### Stated task
Find every line in the records below that contains the string "height", matching case exactly, and copy each of those lines in full.

### Data for this exercise
◇ ◇ ◇ ◇ ◇

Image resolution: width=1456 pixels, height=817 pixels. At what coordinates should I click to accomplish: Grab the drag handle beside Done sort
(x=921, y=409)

◇ ◇ ◇ ◇ ◇

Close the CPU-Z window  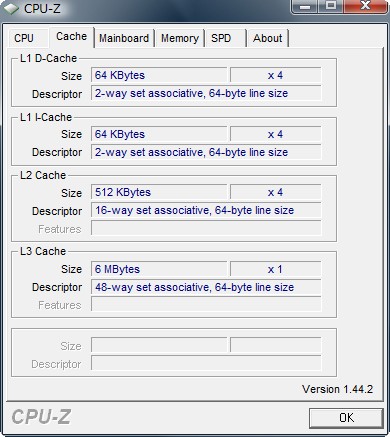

◇ ◇ ◇ ◇ ◇

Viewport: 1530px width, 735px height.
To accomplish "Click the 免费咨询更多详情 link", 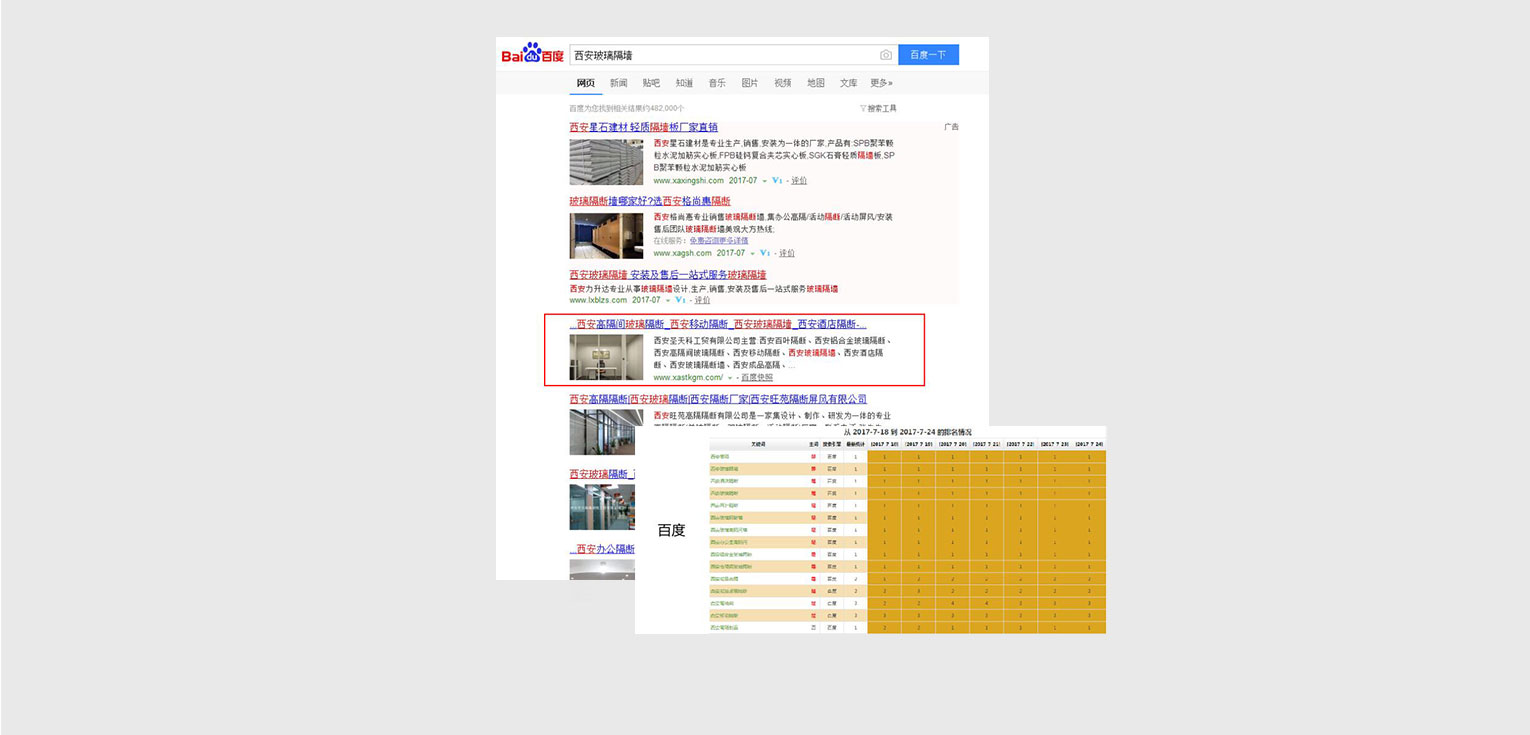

◇ ◇ ◇ ◇ ◇

### Exercise solution
Image resolution: width=1456 pixels, height=817 pixels. At what coordinates should I click to accomplish: Grab the drag handle beside Done sort
Viewport: 1530px width, 735px height.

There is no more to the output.